The direct link to Partner Portal is:

To create your solution:

  1. At the top of the page, click Add solution.

  2. Name your solution and check the solution ID. The solution ID is used in the URL for your Google Cloud Marketplace listing.

  3. Under Solution Type, select Kubernetes app.

  4. In the Staging repo URL box, enter the URL for your Container Registry repository.

  5. Click Create. It might take a few seconds to create your solution.

You add your pricing model and marketing information for your solution in later steps.

Create a development cluster in Kubernetes Engine

You use Google Kubernetes Engine to manage and scale Kubernetes clusters. To create a test cluster and deploy a basic app to it, follow the Google Kubernetes Engine quickstart.

Install the mpdev development tool

The mpdev tool is a container that bundles utilities to test and publish your application images. While installing mpdev is not required to submit an application for release, you can run mpdev to verify your development environment, and to test whether your application installs correctly on your development cluster.

Install mpdev from the Google Cloud Marketplace tools GitHub repository.

For information on using mpdev to check your environment and test your application, see the mpdev reference on GitHub.

Organizing your releases

In general, every version of your application must adopt Semantic Versioning 2.0, which follows the MAJOR.MINOR.PATCH numbering convention. Every version must have a unique version number, such as 1.0.1, 1.0.2, 1.3.1, and so on. Optionally, add a hyphen after the version number to add a pre-release modifier, such as 1.3.1-alpha201910. Pre-release modifiers can be used to store and highlight any additional information that you find useful, such as build dates denoting when versions were created.

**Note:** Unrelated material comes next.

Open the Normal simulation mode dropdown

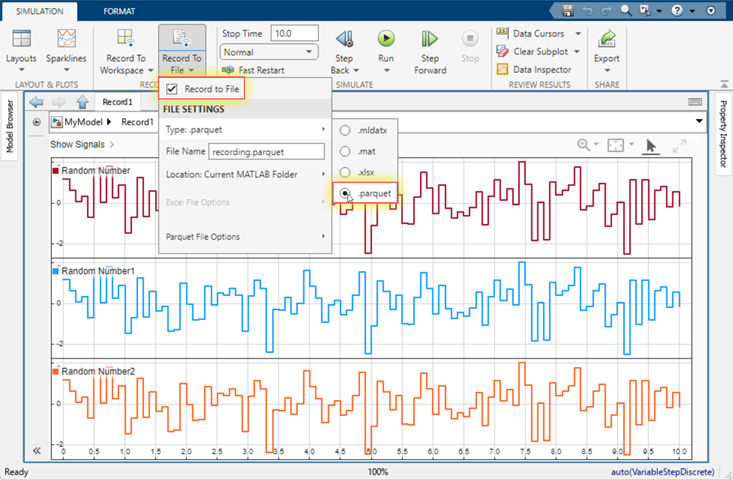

We recommend that you release your software in tracks. Each track is a series of versions with backwards-compatible updates. This approach ensures that your users can update their installations with minimal manual steps. If you enable managed updates for your application, users can update their deployments through the Cloud Console with a few clicks.

Your release tracks can be based on a major version, such as 4.x, or minor versions, such as 4.1.x. As a best practice, avoid using generic version names such as latest.

For example, if you're releasing version 2.0 of your software on Google Cloud Marketplace, and expect that versions 2.0.1, 2.0.5, and so on will be backwards-compatible with 2.0, organize these releases under the 2.0 release track. When you release updates on this track, users are prompted to update their installations in the Cloud Console.

When you release a backwards-incompatible version of your application, or a version that requires users to go through manual migration steps, release it on a new track, so that users can plan their updates.

Choose your product identifiers

You must select the following identifiers for your company, product, and container images, which are used to create your Google Cloud Marketplace URLs, and the URIs for your container images:

  • Your company's name. For example, if the name of your company is Examplesoft Inc., you can use the identifier examplesoft.

  • Your product's name. For example, if the product's name is Example Pro, use the identifier example-pro.

  • The release track of your product, such as 4.0.

    See the requirements for organizing your releases.

  • Your container images. Select a unique identifier for each container image in your app. The following identifiers are required for all apps:

    • The primary image: This container image is the main image for your product, and uses the same identifier as the product. For example, if your product identifier is example-pro, the primary image uses the same identifier.
    • deployer: The deployment container image for the track. The deployment container runs when users deploy your app from Google Cloud Console You create a deployment image when you create your app package.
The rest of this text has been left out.